The fact neither team is eliminated can make the one-two game less conservative.

“It’s not as uptight as a sudden-death game,” Carey said. “You can play it hair looser. I don’t think you change anything with your strategy.

“That being said, if you lose you go to a sudden death game. You still sort of need to treat it like one. You have that second life so it takes just a tiny bit of the heat off maybe.”

Carey, third Amy Nixon, second Jocelyn Peterman and lead Laine Peters out of the Glencoe Club opened the tournament a torrid 6-0 before losing two of three.

They stole a point to win their last game Thursday when Saskatchewan’s Campbell rolled her shooter out of the rings on an open takeout for one.
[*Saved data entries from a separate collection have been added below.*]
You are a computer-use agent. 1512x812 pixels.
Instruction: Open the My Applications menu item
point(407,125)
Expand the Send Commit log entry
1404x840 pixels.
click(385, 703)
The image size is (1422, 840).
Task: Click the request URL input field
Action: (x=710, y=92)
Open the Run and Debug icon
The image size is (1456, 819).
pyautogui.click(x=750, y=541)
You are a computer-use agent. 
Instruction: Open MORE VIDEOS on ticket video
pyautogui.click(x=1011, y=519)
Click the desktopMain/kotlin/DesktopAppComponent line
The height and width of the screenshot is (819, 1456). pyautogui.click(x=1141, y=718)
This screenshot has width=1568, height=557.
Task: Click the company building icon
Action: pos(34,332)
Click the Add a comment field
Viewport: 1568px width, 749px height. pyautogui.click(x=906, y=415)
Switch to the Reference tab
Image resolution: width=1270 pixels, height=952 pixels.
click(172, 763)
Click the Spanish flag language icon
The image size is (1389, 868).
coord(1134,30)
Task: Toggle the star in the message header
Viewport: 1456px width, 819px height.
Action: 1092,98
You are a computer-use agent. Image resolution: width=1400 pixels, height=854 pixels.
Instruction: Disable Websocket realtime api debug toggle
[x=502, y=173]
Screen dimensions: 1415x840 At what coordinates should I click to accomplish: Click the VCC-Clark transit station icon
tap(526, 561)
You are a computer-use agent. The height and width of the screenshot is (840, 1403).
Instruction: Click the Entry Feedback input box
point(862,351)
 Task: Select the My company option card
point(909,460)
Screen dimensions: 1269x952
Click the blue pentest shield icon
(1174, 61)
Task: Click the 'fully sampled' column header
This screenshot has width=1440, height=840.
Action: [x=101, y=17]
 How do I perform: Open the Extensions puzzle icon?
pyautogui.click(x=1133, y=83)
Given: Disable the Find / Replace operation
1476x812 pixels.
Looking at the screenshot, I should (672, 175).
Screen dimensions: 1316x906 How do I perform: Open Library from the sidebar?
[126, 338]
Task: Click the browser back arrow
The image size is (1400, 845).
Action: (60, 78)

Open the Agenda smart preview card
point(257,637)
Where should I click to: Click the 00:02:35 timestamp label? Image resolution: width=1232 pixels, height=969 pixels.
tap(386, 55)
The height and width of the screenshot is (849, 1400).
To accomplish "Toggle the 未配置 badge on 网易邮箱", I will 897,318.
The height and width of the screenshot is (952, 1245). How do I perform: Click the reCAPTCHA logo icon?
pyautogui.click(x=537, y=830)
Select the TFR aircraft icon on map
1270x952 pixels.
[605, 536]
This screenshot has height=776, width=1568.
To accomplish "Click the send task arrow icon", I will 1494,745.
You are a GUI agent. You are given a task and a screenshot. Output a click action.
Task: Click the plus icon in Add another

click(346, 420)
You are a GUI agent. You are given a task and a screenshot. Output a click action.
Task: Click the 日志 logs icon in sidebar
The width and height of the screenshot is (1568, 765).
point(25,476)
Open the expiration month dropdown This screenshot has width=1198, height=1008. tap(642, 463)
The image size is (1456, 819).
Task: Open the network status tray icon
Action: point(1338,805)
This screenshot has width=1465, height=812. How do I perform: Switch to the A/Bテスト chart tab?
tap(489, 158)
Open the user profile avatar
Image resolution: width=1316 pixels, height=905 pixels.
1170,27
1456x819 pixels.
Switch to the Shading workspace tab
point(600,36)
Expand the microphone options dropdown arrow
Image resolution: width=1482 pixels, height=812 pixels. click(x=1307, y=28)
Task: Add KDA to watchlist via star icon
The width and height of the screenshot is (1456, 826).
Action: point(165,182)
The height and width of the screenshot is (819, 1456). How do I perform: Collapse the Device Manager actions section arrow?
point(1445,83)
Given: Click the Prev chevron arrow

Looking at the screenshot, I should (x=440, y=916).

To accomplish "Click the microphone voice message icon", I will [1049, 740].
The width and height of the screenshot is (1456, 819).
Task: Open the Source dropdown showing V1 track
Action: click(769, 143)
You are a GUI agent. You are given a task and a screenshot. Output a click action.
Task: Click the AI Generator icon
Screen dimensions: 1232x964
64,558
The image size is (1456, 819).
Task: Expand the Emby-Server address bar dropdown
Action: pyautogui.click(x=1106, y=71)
After losing two of their first three games, the Jones team from Winnipeg went on a seven-game win streak.

“It’s always nice to control your own destiny, which we knew we did even when we were one-two,” the skip said. “We knew if we won out, we’d have a pretty good shot to make it. I feel like we’re making some big shots when we have to.”

Jones and second Jill Officer are five-time Canadian champions and can equal Colleen Jones’s record with a sixth. Jones and Officer have made the Hearts playoffs in all 12 of their appearances.

Prince Edward Island’s Susanne Birt and Quebec’s Marie-France Larouche were out of playoff contention at 4-6.

Stacie Curtis of Newfoundland and Labrador was 3-6 ahead of New Brunswick’s Sylvie Robichaud and B.C.’s Karla Thompson both at 2-7.

The province that finishes last in the preliminary round will have to play in next year’s pre-tournament qualifier against Yukon, Northwest Territories and Nunavut to gain entry into the main draw in St. Catharines, Ont.

This year’s champion represents Canada at the women’s world championship March 19-27 in Swift Current, Sask., and wears the Maple Leaf at next year’s Tournament of Hearts in St. Catharines, Ont.